#### EXTRAIT DU TEXTE:

+++

Volonté de l’UCI pour professionnaliser le cyclisme, l’émergence des équipes de développement donne lieu à des stratégies différentes parmi les formations du peloton mondial. Analyse.
En levant les bras en haut du mur de Huy pour s’adjuger la Flèche Wallonne 2020, Marc Hirschi n’a pas seulement remporté la plus grande victoire de sa jeune carrière. A 22 ans et après avoir terminé meilleur combatif du Tour de France, le Suisse consacrait également un modèle et une stratégie, celle du Team Sunweb. Alors qu’on lui prédisait une année difficile après le départ de Tom Dumoulin, la formation allemande a fait le pari de la jeunesse pour grapiller des points et des victoires. Un pari gagnant, notamment grâce au prodige suisse, mais qui n’est pas dû au hasard. L’équipe World Tour s’appuie sur son centre de formation et son équipe continentale, le Development Team Sunweb, créé en 2017. « L’objectif est de fournir des ressources supplémentaires à notre effectif professionnel, en formant et préparant nos coureurs à tous les aspects fondamentaux de la course de haut niveau », nous explique Sebastian Deckert, entraîneur du Team Sunweb et en charge du Team Development jusqu’en 2019. Une équipe dont est issue Marc Hirschi, pensionnaire en 2018, mais aussi Niels Eekohff, Max Kanter et Florian Stork, passés pro cette saison. « Sur les 31 coureurs de l’équipe pro en 2021, 8 sont passés par notre programme de développement », se réjouit Sebastian Deckert.
Un chiffre significatif pour un sport où il n’est pas possible de payer des indemnités de transfert pour recruter de nouveaux coureurs. C’est d’ailleurs avec cette idée de stabiliser économiquement les équipes que l’Union Cycliste Internationale voulait réformer le cyclisme professionnel au début des années 2010. Dans un document dévoilé en 2013, l’organisation prévoyait une réorganisation des formations World Tour, qui devaient créer une équipe A de 22 coureurs et une équipe B de 8 à 10 coureurs, dite « équipe de développement ». « Cet aspect de la réforme n’a pas pu aller au bout, car certaines équipes étaient trop instables pour se le permettre », avoue Sebastian Deckert. « Avoir une structure de développement n’est pas obligatoire, mais c’est fortement recommandé par l’UCI », nuance de son côté Zak Dempster, directeur sportif de l’Israel Cycling Academy, structure de la formation World Tour Israel Start-Up Nation.

+++

#### QUESTIONS SUR L'EXTRAIT:
**A.** Recopiez l'extrait sur les équipes de développement du cyclisme de « Volonté de l’UCI » à « peloton mondial. Analyse. », ces deux passages inclus.
**B.** Prolongez l'extrait sur les équipes de développement du cyclisme à la suite de sa dernière phrase.

#### DONNÉES:
+++

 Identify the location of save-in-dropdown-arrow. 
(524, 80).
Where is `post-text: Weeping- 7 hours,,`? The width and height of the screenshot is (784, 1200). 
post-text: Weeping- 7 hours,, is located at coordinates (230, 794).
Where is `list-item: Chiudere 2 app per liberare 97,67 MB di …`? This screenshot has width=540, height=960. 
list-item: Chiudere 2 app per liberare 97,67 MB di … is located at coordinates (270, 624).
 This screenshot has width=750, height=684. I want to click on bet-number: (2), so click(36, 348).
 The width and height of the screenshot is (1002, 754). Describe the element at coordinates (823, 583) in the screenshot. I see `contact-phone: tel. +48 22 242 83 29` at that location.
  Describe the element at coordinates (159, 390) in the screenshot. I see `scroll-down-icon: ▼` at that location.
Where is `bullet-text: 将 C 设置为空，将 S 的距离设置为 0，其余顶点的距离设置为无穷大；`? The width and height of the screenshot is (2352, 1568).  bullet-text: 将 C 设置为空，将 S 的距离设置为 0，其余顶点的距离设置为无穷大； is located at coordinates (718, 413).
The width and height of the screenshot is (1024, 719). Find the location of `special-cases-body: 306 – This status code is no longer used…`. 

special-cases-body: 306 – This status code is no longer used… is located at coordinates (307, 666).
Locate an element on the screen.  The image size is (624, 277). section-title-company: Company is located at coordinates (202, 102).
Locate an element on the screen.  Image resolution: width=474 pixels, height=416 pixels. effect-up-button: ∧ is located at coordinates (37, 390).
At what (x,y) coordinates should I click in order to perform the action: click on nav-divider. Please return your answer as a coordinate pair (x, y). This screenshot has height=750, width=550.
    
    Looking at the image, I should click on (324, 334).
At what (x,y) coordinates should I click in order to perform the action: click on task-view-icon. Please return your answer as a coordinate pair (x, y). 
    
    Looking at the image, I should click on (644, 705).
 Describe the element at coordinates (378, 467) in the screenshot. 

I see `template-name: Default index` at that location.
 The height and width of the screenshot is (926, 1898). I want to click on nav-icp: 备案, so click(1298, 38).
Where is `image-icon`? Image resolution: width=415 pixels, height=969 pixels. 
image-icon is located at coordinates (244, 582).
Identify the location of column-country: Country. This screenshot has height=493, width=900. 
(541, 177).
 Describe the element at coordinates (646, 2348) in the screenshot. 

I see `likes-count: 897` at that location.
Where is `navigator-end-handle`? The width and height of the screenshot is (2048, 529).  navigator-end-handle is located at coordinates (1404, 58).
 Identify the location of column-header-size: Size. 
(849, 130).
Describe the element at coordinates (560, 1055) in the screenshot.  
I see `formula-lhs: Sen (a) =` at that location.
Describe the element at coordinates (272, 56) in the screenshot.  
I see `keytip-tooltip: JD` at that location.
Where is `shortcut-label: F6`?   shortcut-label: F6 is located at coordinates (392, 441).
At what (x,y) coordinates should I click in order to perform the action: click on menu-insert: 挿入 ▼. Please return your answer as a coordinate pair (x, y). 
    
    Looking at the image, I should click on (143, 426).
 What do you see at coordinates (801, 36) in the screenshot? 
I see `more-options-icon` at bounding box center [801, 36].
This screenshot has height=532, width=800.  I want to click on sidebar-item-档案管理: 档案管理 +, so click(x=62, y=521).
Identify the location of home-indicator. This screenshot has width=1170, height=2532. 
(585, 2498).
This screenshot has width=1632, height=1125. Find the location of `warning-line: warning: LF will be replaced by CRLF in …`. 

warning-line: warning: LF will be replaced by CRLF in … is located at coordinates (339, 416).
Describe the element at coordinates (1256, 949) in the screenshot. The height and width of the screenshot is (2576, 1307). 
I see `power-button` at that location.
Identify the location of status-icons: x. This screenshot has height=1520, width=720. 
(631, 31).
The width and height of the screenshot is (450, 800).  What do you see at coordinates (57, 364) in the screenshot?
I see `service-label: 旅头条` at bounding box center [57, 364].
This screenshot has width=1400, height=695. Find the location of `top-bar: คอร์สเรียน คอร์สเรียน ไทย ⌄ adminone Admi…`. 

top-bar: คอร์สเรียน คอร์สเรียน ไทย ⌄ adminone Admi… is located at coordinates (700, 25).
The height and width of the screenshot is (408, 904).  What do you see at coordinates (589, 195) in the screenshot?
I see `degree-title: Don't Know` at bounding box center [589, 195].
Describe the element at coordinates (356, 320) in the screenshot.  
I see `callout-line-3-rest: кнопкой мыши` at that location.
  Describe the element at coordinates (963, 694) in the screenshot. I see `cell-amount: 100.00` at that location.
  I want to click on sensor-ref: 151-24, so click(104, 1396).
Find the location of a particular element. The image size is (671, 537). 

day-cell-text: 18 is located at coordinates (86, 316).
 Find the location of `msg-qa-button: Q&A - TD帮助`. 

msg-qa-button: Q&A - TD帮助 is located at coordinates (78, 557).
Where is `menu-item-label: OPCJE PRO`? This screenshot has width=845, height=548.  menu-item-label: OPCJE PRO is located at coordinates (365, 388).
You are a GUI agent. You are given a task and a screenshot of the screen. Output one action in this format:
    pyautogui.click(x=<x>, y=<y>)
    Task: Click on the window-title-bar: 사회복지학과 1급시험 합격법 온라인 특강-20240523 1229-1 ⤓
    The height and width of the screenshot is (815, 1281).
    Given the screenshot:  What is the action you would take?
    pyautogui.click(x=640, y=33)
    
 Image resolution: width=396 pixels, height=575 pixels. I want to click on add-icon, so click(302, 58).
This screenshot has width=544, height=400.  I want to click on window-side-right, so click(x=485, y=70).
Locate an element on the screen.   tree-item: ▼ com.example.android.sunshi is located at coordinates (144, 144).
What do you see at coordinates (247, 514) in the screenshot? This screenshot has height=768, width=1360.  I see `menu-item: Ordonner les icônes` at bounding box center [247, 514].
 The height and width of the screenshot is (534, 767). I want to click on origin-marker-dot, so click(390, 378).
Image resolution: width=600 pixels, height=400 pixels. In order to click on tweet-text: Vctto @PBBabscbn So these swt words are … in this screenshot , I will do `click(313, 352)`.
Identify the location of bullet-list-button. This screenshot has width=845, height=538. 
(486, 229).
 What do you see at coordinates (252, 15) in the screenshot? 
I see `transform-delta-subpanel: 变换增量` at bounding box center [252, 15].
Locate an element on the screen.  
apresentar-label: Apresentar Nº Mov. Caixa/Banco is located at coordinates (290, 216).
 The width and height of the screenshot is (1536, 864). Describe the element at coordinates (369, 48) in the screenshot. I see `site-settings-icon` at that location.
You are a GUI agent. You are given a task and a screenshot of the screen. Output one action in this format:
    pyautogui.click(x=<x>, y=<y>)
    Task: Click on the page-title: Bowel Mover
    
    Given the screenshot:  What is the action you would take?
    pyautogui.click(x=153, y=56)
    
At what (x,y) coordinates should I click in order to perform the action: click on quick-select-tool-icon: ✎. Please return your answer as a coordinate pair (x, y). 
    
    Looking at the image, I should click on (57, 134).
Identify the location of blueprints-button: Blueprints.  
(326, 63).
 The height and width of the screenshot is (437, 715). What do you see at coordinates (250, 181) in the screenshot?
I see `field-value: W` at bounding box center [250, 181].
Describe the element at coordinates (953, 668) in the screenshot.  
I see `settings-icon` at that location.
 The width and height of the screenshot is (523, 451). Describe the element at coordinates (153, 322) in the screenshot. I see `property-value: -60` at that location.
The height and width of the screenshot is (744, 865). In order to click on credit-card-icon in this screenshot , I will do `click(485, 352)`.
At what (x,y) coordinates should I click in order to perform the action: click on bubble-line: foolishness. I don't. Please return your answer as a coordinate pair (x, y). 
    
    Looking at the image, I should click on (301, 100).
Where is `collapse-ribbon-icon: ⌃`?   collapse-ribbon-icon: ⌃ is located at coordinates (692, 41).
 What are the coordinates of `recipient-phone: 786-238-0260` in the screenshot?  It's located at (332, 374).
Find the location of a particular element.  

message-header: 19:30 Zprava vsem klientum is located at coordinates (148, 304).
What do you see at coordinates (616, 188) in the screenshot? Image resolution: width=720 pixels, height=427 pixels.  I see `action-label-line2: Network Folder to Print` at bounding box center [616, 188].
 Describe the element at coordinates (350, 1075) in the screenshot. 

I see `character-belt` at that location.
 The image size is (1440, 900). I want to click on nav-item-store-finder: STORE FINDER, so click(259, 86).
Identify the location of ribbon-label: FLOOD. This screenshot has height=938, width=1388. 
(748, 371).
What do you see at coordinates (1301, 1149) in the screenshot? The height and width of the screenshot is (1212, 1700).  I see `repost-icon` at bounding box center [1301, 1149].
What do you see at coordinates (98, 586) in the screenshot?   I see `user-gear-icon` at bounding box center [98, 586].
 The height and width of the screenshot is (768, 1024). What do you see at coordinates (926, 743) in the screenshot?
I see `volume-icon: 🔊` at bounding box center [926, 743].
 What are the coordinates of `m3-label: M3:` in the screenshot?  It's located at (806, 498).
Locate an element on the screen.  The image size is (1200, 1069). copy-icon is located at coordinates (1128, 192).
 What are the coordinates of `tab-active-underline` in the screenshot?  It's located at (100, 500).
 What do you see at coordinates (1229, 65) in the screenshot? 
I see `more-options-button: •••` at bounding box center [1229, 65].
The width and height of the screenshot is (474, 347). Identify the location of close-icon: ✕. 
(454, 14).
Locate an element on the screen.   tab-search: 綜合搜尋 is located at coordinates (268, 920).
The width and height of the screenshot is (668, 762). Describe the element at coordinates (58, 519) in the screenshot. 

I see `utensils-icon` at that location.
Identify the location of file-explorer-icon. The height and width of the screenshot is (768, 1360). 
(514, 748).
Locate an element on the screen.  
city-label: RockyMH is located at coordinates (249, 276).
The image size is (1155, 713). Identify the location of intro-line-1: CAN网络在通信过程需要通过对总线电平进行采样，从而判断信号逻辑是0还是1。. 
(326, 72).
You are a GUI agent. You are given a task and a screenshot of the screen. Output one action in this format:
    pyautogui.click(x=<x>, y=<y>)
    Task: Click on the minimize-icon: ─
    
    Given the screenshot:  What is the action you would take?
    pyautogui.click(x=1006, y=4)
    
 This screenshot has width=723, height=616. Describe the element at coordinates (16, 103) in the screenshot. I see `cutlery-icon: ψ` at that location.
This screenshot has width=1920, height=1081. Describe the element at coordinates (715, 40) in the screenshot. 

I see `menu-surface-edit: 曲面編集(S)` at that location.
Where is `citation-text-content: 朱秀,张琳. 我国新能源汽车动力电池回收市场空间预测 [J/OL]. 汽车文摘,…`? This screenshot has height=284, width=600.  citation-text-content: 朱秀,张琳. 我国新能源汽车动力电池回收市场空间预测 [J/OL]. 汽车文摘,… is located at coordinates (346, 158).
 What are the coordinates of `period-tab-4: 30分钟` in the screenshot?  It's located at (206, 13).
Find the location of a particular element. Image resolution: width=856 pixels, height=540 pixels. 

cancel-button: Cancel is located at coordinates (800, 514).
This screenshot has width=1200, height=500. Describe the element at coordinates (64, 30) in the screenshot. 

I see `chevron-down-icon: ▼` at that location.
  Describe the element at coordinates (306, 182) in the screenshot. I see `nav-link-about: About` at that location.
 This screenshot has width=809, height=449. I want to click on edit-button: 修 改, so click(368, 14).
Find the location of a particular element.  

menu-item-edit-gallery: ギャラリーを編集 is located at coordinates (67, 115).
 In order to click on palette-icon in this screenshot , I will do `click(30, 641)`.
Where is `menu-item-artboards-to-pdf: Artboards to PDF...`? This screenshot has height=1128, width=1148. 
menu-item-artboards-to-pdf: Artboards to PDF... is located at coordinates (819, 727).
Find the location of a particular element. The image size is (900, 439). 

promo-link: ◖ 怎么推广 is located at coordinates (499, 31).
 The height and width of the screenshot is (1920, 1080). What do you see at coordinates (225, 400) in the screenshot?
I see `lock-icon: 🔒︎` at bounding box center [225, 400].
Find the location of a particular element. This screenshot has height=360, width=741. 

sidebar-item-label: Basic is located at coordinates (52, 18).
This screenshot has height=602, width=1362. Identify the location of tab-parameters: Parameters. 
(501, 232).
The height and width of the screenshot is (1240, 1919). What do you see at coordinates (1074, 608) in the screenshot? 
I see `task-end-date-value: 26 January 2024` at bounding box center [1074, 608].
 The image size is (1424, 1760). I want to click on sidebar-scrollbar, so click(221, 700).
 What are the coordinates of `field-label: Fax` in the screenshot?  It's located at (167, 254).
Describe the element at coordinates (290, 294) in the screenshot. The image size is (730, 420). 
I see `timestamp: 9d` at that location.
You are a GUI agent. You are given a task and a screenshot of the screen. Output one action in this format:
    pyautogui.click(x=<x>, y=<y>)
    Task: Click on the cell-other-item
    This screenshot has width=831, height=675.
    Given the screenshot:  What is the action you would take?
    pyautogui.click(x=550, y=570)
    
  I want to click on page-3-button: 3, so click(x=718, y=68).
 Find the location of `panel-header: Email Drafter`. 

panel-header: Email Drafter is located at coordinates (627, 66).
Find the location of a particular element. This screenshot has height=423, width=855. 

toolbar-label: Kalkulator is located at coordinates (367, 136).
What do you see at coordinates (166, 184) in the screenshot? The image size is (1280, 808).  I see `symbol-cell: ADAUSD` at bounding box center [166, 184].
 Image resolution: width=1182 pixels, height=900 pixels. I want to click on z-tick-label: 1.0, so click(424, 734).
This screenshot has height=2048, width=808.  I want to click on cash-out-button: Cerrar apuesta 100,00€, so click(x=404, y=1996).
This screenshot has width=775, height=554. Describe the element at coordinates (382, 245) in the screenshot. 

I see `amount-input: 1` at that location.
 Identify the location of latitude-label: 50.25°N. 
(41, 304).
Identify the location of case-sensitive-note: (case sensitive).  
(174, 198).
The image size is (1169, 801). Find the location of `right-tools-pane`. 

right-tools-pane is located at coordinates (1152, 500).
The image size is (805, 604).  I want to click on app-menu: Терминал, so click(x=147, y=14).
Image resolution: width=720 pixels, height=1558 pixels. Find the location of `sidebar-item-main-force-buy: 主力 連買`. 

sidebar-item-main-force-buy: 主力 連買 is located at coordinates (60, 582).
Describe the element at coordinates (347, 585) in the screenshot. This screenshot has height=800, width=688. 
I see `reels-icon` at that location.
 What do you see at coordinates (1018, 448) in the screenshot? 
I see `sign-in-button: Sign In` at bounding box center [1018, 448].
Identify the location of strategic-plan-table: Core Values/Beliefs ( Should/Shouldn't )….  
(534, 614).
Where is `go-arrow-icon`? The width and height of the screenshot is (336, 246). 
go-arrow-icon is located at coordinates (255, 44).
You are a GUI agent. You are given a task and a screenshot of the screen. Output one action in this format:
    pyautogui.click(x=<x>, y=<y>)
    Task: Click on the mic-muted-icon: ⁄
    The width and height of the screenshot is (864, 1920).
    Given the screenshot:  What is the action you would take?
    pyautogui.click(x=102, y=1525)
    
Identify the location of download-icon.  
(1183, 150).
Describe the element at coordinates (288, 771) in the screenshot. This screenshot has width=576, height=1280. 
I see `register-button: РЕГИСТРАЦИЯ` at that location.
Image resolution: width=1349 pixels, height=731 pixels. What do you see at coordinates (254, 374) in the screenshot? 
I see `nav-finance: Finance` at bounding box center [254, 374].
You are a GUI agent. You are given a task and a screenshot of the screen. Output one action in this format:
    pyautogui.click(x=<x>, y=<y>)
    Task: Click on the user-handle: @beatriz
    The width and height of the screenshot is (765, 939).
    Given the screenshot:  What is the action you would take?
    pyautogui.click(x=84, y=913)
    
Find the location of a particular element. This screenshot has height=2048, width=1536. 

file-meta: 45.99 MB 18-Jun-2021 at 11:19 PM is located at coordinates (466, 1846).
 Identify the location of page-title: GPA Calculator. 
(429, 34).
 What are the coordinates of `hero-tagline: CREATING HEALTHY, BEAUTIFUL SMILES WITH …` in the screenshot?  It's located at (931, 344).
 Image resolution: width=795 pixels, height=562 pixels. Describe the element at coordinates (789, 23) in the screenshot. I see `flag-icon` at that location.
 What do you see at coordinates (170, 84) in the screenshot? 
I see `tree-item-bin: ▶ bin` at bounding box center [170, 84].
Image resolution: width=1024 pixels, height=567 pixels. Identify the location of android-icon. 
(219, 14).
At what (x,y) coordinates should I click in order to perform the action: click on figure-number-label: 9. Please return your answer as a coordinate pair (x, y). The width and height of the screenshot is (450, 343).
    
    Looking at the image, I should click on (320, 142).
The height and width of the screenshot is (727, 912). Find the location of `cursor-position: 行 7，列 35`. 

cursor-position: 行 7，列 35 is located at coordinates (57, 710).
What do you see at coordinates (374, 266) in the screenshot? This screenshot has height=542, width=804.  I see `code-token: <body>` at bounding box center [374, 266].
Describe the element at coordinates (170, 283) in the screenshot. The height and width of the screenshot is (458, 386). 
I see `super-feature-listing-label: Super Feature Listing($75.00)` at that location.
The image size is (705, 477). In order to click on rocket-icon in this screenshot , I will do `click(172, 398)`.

+++

#### CORRIGÉ DE L'EXERCICE:
**A.**
Volonté de l’UCI pour professionnaliser le cyclisme, l’émergence des équipes de développement donne lieu à des stratégies différentes parmi les formations du peloton mondial. Analyse.

**B.**
Entre équipes de développement et centres de formation
Si cette volonté de professionnalisation ne s’est pas retranscrite dans le règlement, de nombreuses formations se sont lancé dans l’exercice. Sur les 19 formations World Tour engagées en 2020, six* d’entre elles avaient une équipe inscrite sur le circuit continental, quand d’autres disposent d’un centre de formation, comme AG2R-Citroën Team avec Chambéry Cyclisme Formation, ou d’un Team development de niveau national voire régional, comme Bora-Hansgrohe avec le Team Auto Eder Bayern. Les modèles diffèrent, mais l’objectif reste le même : dénicher et former les futurs membres du peloton professionnel. « Nous sommes nouveaux sur le World Tour, mais nous avons vite créé une académie devenue une équipe continentale », explique Zak Dempster. « On s’inspire des autres formations et l’objectif est de former au mieux des jeunes U23 pour que le plus grand nombre intègre notre effectif professionnel par la suite », poursuit l’ancien sprinteur australien. Les formations continentales ont un budget compris entre 250 000 et 1,5 million d’euros, ce qui représente un investissement conséquent pour les équipes World Tour. Mais c’est parfois nécessaire pour rivaliser avec les meilleures équipes. Chez AG2R, cela s’avère encore plus vrai. Si l’équipe de Vincent Lavenue ne dispose pas d’une succursale continentale, le Chambéry Cyclisme Formation est un modèle en matière de centre de formation cycliste.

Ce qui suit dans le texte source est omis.